Born on October 21, 1941 on a farm near Dora, Missouri, Steve Cropper moved with his family to Memphis at the age of nine. In Missouri he had been exposed to a wealth of country music and little else. In his adopted home, his thirsty ears amply drank of the fountain of Gospel, R & B and nascent Rock and Roll that thundered over the airwaves of both black and white Memphis radio. Bit by the music bug, Cropper acquired his first mail order guitar at the age of 14. Personal guitar heroes included Tal FarlowChuck BerryJimmy ReedChet Atkins, Lowman Pauling of the Five Royales and Billy Butler of the Bill Doggett band.

The aspiring musician quickly became buddies with another guitar playing teenager named Charlie Freeman and together the two schoolmates formed a band they dubbed the Royal Spades. A hybrid version of the Spades, renamed The Mar-Keys, wrote and recorded a popping instrumental entitled Last Night in early summer 1961. Released on Satellite Records, the record shot into the Top 5 on both the pop and R & B charts, When a California company also called Satellite Records threatened to sue over use of the name, the Memphis-based Satellite metamorphosized into Stax.
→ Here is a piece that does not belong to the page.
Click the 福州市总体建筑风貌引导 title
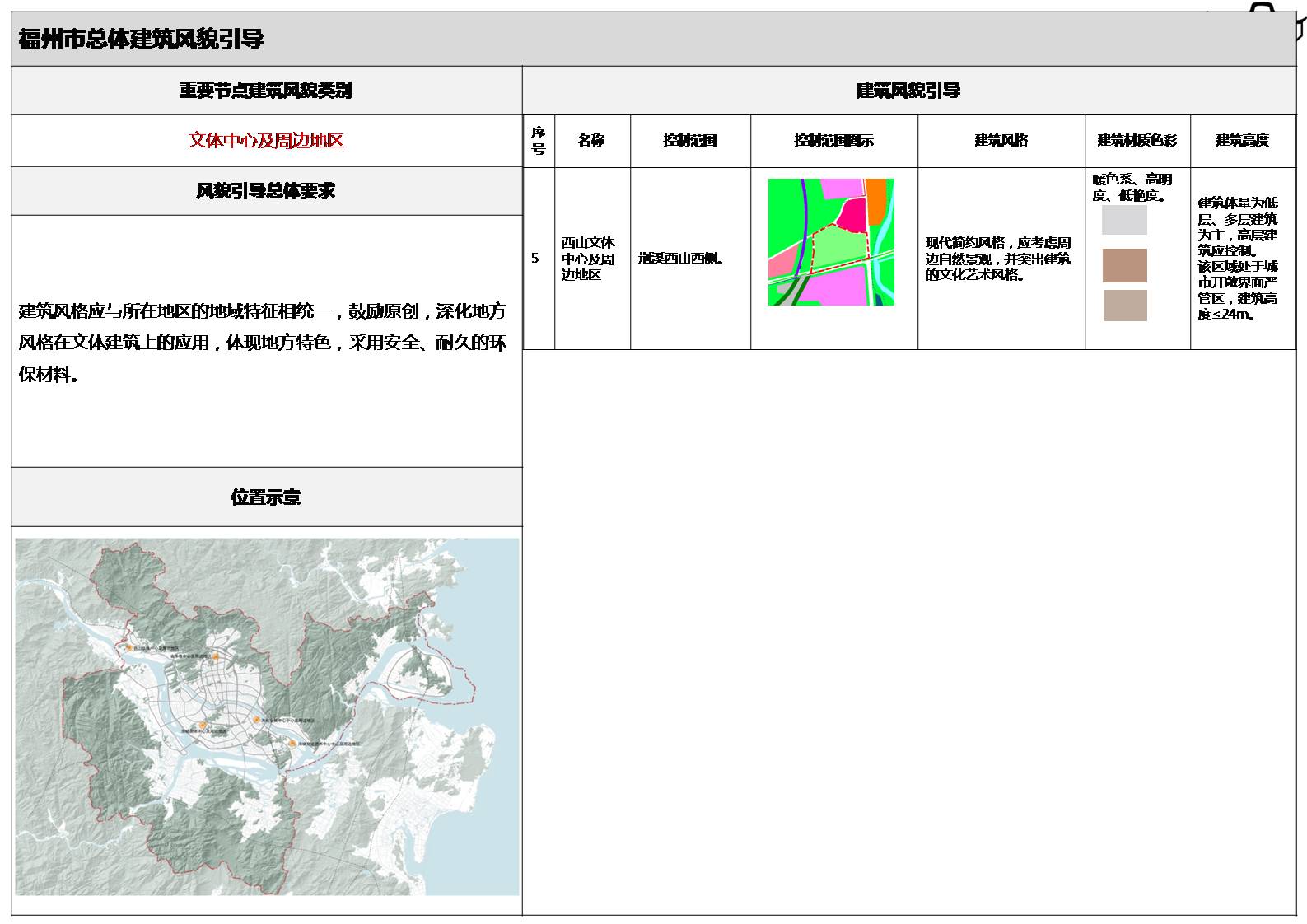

By the time of the Mar-Keys record, Cropper was something of a studio veteran, already having played sessions for Sun, Duke-Peacock and Hi Records. It was only natural, then. that shortly after quitting the Mar-Keys during their first tour, Cropper was given the keys to the Stax studio and became, along with company co-owner Jim Stewart, the label’s de facto A& R man and engineer.

For the next decade Cropper’s career was wed to Stax. Booker T. & the MG’s were born when Cropper, keyboardist Booker T. Jones, drummer Al Jackson and bassist Lewie Steinberg were hired for a session in late summer 1962 at the then-fledgling Stax Records. When the rockabilly singer the quartet was ostensibly hired to accompany finished early, the four musicians whiled away their time jamming on a blues. Unbeknownst to any of them, Stax co-owner and erstwhile engineer Jim Stewart turned on a tape deck. Satisfied with the results, the four newly constituted band members worked up a second side which came to be known as Green Onions. A dynasty had begun. In 1964 Steinberg left the band and was replaced by Cropper’s high-school friend Donald “Duck” Dunn.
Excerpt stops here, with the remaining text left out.